1953 to 1954 (Man Kwok year 42 to 43) 

Grandmaster Yip Man 60 to 61 years old. 

Location: Hong Kong. 

When Leung Sheung was defeated in the union elections, Grandmaster Yip Man moved the school to Hoi Tan Street. Learning at that time were Wong Shun Leung, Wong Kiu, Wong Chaok, Ng Chan and others. Yip Man also taught private lessons at Three Prince Temple on Yue Chow Street. Students were Lee Hong and others.

1954 to 1955 (Man Kwok year 43 to 44) 

Grandmaster Yip Man 61 to 62 years old. 

Location: Hong Kong. 

Leung Sheung was re-elected chairman of the Restaurant Workers union and so Grandmaster Yip Man moved back to the union HQ. This is called the later stage of the Restaurant Workers Association. At this time he was joined by Lee Kam Sing, Kan Wa Jeet (Victor Kan), Lo Man Kam, Cheung Cheuk Heng(William Cheung) and others. 

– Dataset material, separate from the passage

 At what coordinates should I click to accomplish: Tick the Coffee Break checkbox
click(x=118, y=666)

1955 to 1957 (Man Kwok year 44 to 46) 

Grandmaster Yip Man 62 to 64 years old. 

Location: Hong Kong.

Grandmaster Yip Man moved the school to Lee Tat Street, Yao Ma Tei in Kowloon. 

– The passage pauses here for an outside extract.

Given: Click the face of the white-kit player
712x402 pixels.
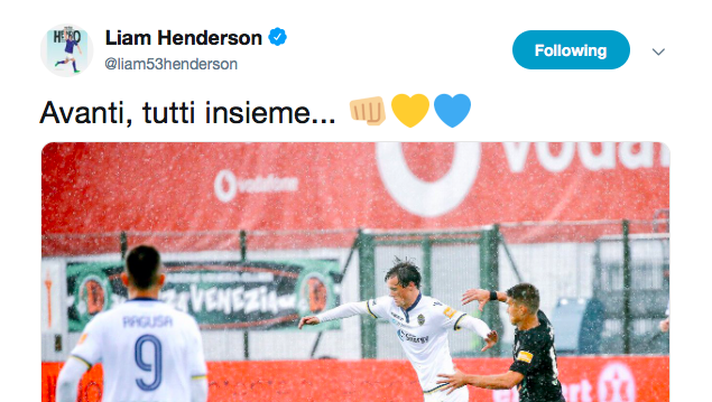Looking at the screenshot, I should click(x=400, y=286).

The students here were Lee Siu Lung (Bruce Lee), Chan Shing, Haw Kin Cheung, Siu Yuk Man, Poon Bing Lid, Pang Kam Fat and others. 

1957 to 1962 (Man Kwok year 46 to 51) 

Grandmaster Yip Man 64 to 69 years old. 

Location: Hong Kong. 

During this 5 years Yip Man moved the school to Lee Chang Oak Chuen. At this time students were Mek Po, Yeung Hei, Moi Yat, Ho Kam Ming and others. During this period of time Grandmaster Yip Man taught mostly private lessons. Sau Kei Wan, Shun Kei pottery shop. Students were Wong Pak Yee, Wong Wei, Yeung Chung Han, Chow Lok Gee, Wong Kwok Yau and others. 

Tsim ha Tsui, Bong Lak Hong. Students were Tong Cho Chi, Lee Fat Chi, Chang Tak Chiu, Tam Lai and others. 

3 Tai Po Road. Students were Chung Kam Chuen, Chung Wing Hong. 

1962 to 1963 (Man Kwok year 51 to 52) 

Grandmaster Yip Man 69 to 70 years old. 

Location: Hong Kong.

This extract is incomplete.